Competing care savings models headed to Legislature

by Steve Brawner ([email protected]) 186 views 

Two competing draft bills circulating among legislators would provide financial rewards for cost-efficient care and penalties for poor performance, but they would do it in different ways.

One would create a managed care program, the other a “managed fee for service” program.

The bills grew out of discussions by the Health Reform Legislative Task Force, a group that has spent the past year discussing changes to Medicaid. Members split on the two models during their last meeting March 7. Both bills are planned to be presented to legislators when they meet in a special session that begins April 6.

Gov. Asa Hutchinson favors managed care. In that model, a private company or companies would manage parts of the Medicaid program under contract with the Department of Human Services (DHS), receiving a set amount per member. The vendor would make higher profits for cost-efficient care while bearing the burden for failing to meet targets.

The bill, the Arkansas Medicaid Reform Act of 2016, would authorize the state to contract with two or more Medicaid managed care organizations to provide services in these areas:

– Individuals with intellectual or developmental disabilities;
– Individuals with severe intellectual disabilities who live in human development centers;
– Individuals with “significant behavioral health needs”;
– All dental services;
– Individuals requiring long-term care who are at least age 65, blind or disabled.

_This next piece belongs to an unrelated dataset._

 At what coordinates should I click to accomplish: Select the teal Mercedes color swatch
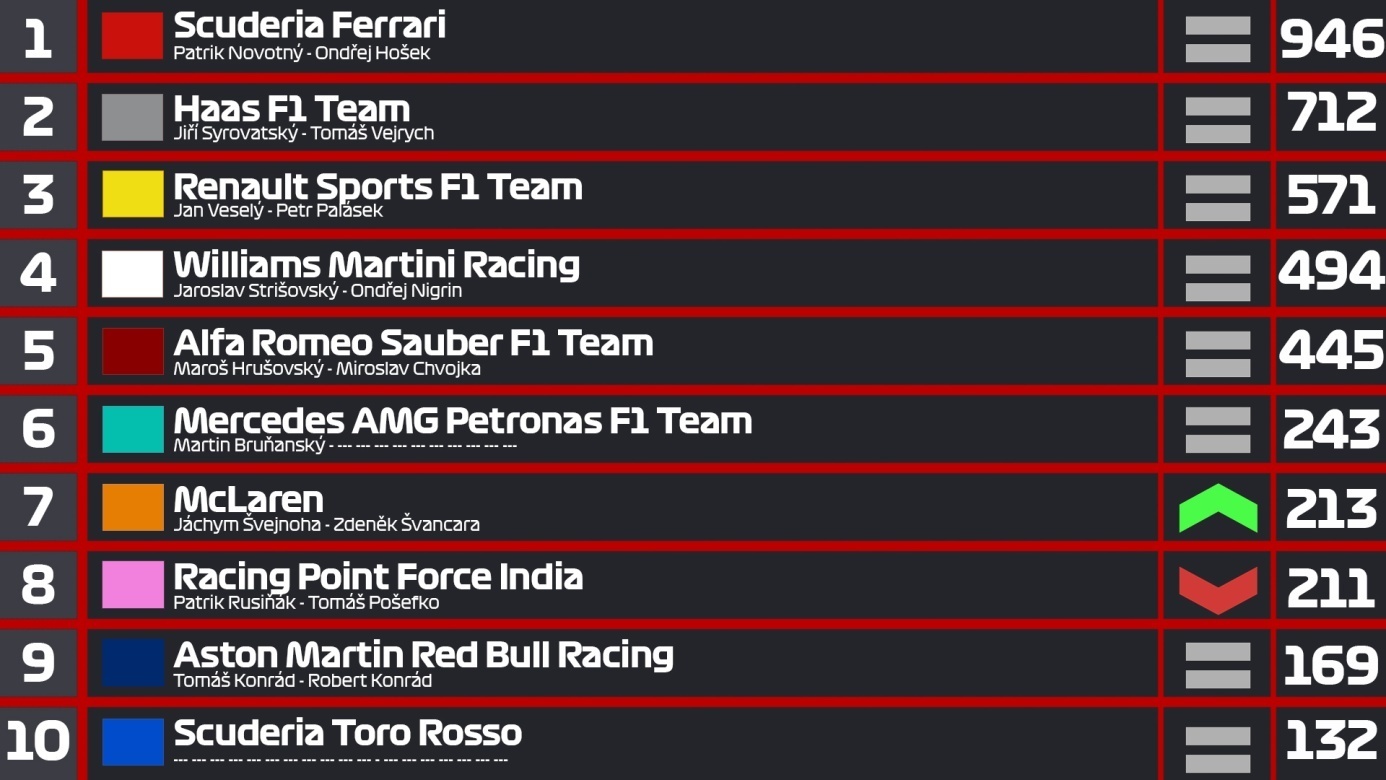[132, 429]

However, the draft bill states that DHS will not enter into a managed care agreement if it has finalized by June 1 a memorandum of understanding involving payment and implementation reforms that have been negotiated by the Arkansas Health Care Association, which represents nursing homes. Those reforms must generate at least $50 million in savings to the state each of two years between 2017 and 2019.

The draft spells out a bill of rights for both members and health care providers that was based on a similar package in North Carolina. Providers would be entitled to a plan that:

– Pays no less than the prevailing Medicaid fee schedule unless a different rate is negotiated by the provider and the managed care organization;
– Pays 99% of clean provider claims within 30 days;
– Pays pharmacists the prevailing dispensing fee rate unless a different rate is negotiated between the provider and managed care organization;

Member beneficiaries would be entitled to coverage that:

– Establishes community advisory committees;
– Doesn’t reduce state-established types of services and benefits;
– Doesn’t limit the number of medically necessary visits to a primary care provider;
– “Offers member-centric programs” such as those that reward healthy behaviors;
– Provides integrated care for those with multiple chronic conditions or disabilities.

The managed care organization would be required to enter into contract negotiations with any willing health care provider, and it would require the inclusion of all federally qualified health centers, rural health clinics and critical access hospitals. The bill also would establish health care provider advisory committees to consider provider compensation and other issues.

The managed care organization would be required to offer care coordination through staff physically located in Arkansas and would have to demonstrate health outcomes. DHS would create a medical loss ratio to ensure savings are returned to the state. Part of those savings would be used to serve individuals with developmental disabilities. A Community Living and Employment Supports Trust Fund would be created that would provide services to that population and provide other services.

FEE FOR SERVICE
The other bill, the Managed Fee-For-Service Act of 2016, would create a different type of cost-saving system. A vendor would provide administrative services including an independent assessment, plan of care, quality assurance, and outcomes measurement. The Department of Human Services would create a methodology for incentive payments for a contractor that meets benchmarks. If the vendor provides lesser care or fails to meet contracted benchmark savings, it would pay an administrative fee.

DHS would employ that model for individuals receiving developmental disability home- and community-based services; individuals receiving behavioral health services; those receiving state plan rehabilitation option services; and those receiving treatment through an inpatient psychiatric hospital or a residential treatment center.

Individuals residing in a human development center for the severely developmentally disabled or in the Arkansas State Hospital specifically are excluded from the bill.

The bill says the model will offer the best value available for Medicaid beneficiaries, provide choice, and address population health issues.

DHS would release a request for proposals no later than Oct. 1 and select one or more vendors no later than Feb. 1, 2017.